• _Instruction_:
Please pull out all the text from the records below, copying each line word for word. Leave the pictures out.

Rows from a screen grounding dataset
--------

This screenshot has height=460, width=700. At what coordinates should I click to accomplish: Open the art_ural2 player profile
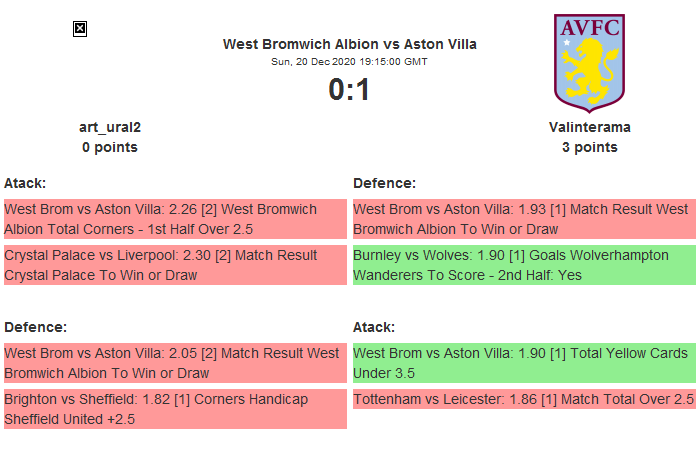pos(110,127)
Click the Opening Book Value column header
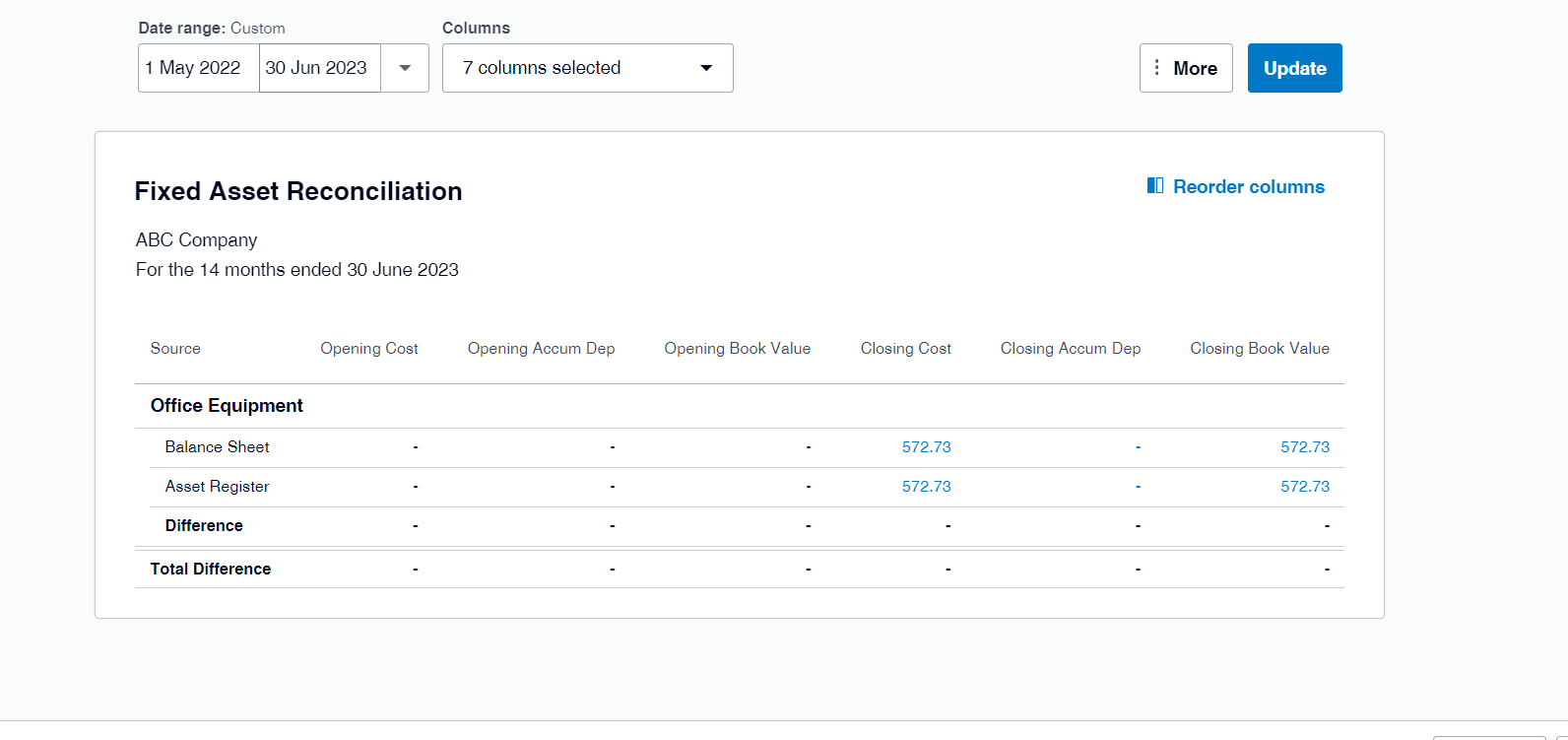This screenshot has height=740, width=1568. point(737,349)
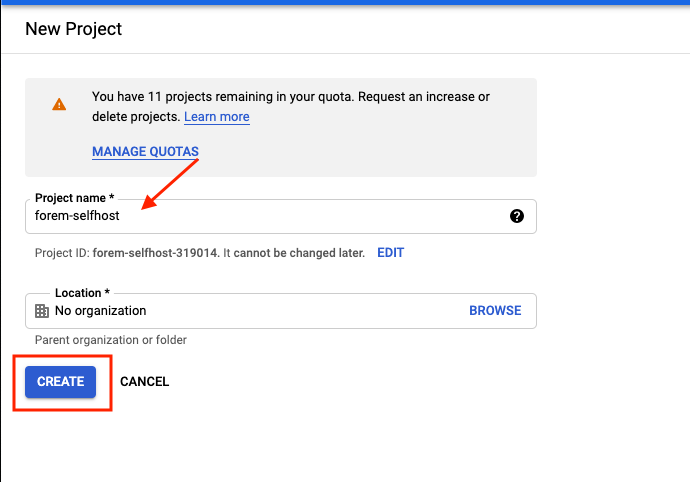This screenshot has width=690, height=482.
Task: Click the orange warning triangle icon
Action: pos(59,104)
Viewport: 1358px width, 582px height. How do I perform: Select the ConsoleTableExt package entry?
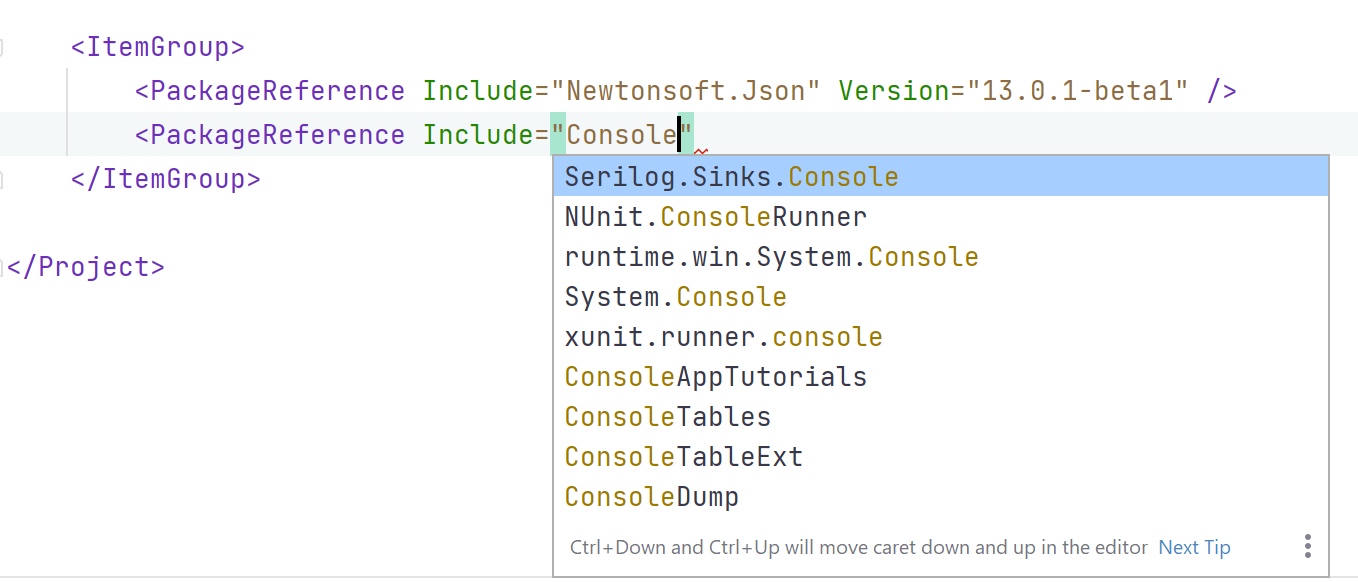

--------

• _Answer_:
This screenshot has height=460, width=700. At what coordinates should I click to accomplish: Open the art_ural2 player profile
pos(110,127)
Click the Opening Book Value column header
This screenshot has height=740, width=1568. point(737,349)
This screenshot has width=690, height=482.
Task: Click the orange warning triangle icon
Action: pos(59,104)
Viewport: 1358px width, 582px height. How do I perform: Select the ConsoleTableExt package entry?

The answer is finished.